1st. That Wayne having been a member of the grand jury which found the indictment against the prisoner, he was not a competent juror; and the objection having been made as soon as it was known, the prisoner was not to be subjected to the consequences of a trial by an incompetent jury; because having used the only means in his power to ascertain the juror's competency, he had failed to do so by the misconduct of the juror himself. He referred to Dilworth's Case, 12 Gratt. 689; Cain v. Cain, 1 B. Monr. R. 213; Williams v. The State of Georgia, 3 Georgia R. 453; McKinley v. Smith, Hardin's R. 167; Herndon v. Bradshaw, 4 Bibb's R. 45; Sellers v. The People of Illinois, 3 Scam. R. 412; Booly v. The State, 4 Yerg. R. 111; Monroe v. State of Georgia, 5 Georgia R. 85, 140; and the cases cited in 9 Bac. Abr. 597, title Trial 3 L; Wharton Cr. Law 850, 923.

2d. That the jury were not chosen in the mode prescribed by the statute. If the twelve who were to constitute the jury had been drawn, the four who were rejected would have been upon it, and four of those upon it would have been rejected.

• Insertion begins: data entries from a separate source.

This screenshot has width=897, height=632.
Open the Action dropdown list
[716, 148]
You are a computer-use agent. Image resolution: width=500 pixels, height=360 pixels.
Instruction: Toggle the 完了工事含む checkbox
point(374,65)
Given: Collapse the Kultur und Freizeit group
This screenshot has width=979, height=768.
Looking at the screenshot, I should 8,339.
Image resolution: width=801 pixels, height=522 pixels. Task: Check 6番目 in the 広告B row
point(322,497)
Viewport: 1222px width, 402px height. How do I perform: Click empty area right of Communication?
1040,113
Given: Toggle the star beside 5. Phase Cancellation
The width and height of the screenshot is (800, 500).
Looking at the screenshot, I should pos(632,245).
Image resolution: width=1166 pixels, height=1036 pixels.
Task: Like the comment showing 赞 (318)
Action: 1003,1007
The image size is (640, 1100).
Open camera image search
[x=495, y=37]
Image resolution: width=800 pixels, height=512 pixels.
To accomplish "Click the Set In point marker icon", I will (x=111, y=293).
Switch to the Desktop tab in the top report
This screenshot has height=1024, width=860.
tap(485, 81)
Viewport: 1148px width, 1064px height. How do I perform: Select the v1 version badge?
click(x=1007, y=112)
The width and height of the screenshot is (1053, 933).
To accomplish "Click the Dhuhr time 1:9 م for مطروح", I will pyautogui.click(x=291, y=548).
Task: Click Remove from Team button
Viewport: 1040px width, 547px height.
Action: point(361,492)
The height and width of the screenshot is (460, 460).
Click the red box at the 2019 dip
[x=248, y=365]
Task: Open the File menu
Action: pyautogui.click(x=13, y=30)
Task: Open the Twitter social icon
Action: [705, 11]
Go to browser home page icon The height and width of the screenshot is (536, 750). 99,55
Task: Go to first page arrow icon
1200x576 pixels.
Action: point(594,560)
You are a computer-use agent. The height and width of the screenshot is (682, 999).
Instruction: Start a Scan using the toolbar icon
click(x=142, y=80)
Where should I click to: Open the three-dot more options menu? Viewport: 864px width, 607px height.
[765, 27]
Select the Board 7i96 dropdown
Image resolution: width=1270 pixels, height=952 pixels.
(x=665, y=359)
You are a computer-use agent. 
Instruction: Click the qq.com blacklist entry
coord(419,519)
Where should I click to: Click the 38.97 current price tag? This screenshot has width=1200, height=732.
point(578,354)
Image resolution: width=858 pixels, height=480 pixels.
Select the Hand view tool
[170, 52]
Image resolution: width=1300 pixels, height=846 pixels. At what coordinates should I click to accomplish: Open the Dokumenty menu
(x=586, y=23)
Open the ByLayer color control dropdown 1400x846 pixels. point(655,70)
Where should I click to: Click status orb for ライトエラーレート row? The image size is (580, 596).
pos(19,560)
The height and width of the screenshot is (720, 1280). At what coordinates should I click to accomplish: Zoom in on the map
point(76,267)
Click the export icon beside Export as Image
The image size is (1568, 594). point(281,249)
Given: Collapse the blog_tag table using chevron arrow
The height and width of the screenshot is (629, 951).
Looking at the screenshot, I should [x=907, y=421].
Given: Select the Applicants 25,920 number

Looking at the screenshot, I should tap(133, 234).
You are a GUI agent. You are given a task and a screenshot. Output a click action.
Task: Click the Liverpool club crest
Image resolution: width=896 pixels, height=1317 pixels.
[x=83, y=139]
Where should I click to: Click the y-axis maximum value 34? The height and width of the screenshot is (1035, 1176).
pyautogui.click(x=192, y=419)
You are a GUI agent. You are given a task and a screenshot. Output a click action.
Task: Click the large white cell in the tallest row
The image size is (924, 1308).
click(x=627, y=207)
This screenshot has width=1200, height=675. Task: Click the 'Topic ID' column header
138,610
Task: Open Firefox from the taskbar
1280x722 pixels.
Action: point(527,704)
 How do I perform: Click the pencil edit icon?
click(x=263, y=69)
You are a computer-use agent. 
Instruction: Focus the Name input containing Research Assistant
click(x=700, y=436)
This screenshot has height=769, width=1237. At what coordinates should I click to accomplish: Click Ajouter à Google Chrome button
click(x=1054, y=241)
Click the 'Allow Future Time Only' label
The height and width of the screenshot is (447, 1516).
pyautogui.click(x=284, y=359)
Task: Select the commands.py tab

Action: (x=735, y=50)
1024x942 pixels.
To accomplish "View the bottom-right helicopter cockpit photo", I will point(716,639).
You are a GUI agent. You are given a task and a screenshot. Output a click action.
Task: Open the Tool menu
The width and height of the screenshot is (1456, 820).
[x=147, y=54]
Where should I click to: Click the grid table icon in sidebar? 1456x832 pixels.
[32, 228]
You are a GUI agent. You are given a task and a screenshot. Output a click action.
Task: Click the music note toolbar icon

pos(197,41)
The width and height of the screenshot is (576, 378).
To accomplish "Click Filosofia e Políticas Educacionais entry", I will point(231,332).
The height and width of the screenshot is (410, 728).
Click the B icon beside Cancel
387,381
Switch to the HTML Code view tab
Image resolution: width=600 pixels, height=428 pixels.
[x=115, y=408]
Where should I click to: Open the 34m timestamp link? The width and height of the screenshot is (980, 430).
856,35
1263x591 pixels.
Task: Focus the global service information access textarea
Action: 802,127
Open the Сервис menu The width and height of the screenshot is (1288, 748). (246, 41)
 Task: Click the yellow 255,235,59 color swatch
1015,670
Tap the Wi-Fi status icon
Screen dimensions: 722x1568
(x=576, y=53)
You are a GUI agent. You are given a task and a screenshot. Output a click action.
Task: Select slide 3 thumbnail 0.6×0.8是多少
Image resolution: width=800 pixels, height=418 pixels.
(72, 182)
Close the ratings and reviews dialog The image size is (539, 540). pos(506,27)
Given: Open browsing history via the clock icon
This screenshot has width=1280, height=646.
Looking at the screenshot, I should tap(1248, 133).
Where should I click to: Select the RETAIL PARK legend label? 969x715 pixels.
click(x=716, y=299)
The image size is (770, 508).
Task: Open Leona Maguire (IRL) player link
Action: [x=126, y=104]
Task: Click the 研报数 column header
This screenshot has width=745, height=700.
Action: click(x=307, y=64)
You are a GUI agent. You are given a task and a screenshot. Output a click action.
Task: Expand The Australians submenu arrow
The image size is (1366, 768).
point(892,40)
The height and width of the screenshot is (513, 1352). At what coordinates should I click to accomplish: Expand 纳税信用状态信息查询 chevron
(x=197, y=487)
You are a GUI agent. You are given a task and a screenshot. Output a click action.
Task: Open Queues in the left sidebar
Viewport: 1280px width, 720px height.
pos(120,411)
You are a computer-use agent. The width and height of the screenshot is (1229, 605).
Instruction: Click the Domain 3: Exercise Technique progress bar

3d. That the evidence did not make out a higher grade of offence than manslaughter. That the prisoner was justified in going to the assistance of his father, who had been insulted and was then beaten by the deceased; and if in the heat of blood he killed the deceased, it was not murder, unless there was previous malice which prompted the killing. And he insisted earnestly that the idle talk or even threats of a mere boy, as was the prisoner, was not to be regarded as evidence of previous malice, especially when the circumstances and excitement of the moment were sufficient to account for his conduct. Certainly it was for the commonwealth to satisfy the court that the prisoner was prompted by the previous grudge. He referred to Foster's Cr. Law 290, Mason's Case; Davis' Crim. Law 83. 1 Russ. Crimes 513, 588, 589; Copeland v. The State, 7 Humph. R. 479; The State v. Ford, 1 Spears' R. 150, 154.

The Attorney General, for the commonwealth, insisted:

1st. That the objection to the juror not having been taken until after the trial, the objection came too late. That the act is broad enough in its terms to exclude all objections to a juror after he is sworn. Code, ch. 162, § 4, p. 628. And this seems to have been the construction of the act in Jones' Case, 1 Leigh 598; though Judge DANIEL supposes that it does not refer to common law objections. Dilworth's Case, 12 Gratt. 689. He referred also to Tooel's Case, 11 Leigh 714; Heath's Case, 1 Rob. R. 735. And he insisted, that after verdict the only question is, whether the verdict is a just and proper one?

2d. That the evidence made out a case of murder. That without looking to the evidence of previous malice, the circumstances attending the killing, and the manner in which it was done, made out a case of murder. But that the evidence of previous malice and threats was abundant, and his conduct showed he was acting on that previous malice. He referred to Wharton's Cr. Law 368; Davis' Cr. Law 86; Johnston's Case, 5 Gratt. 660; Davis' Cr. Law 85, 98, 99; Whart. Cr. Law 373, 374.

ROBERTSON, J.

If the juror Wayne had been challenged before he was sworn, because of his having been a member of the grand jury that found the indictment, there can be no doubt that the court would have been bound to exclude him from the jury for the trial of the prisoner. But not having been so challenged, his serving upon it was not of itself sufficient ground upon which to set aside the verdict. A party is not entitled to a new trial, as a matter of right, because he is able after verdict to show such cause of challenge against a juror as would have been allowed if made before he was sworn.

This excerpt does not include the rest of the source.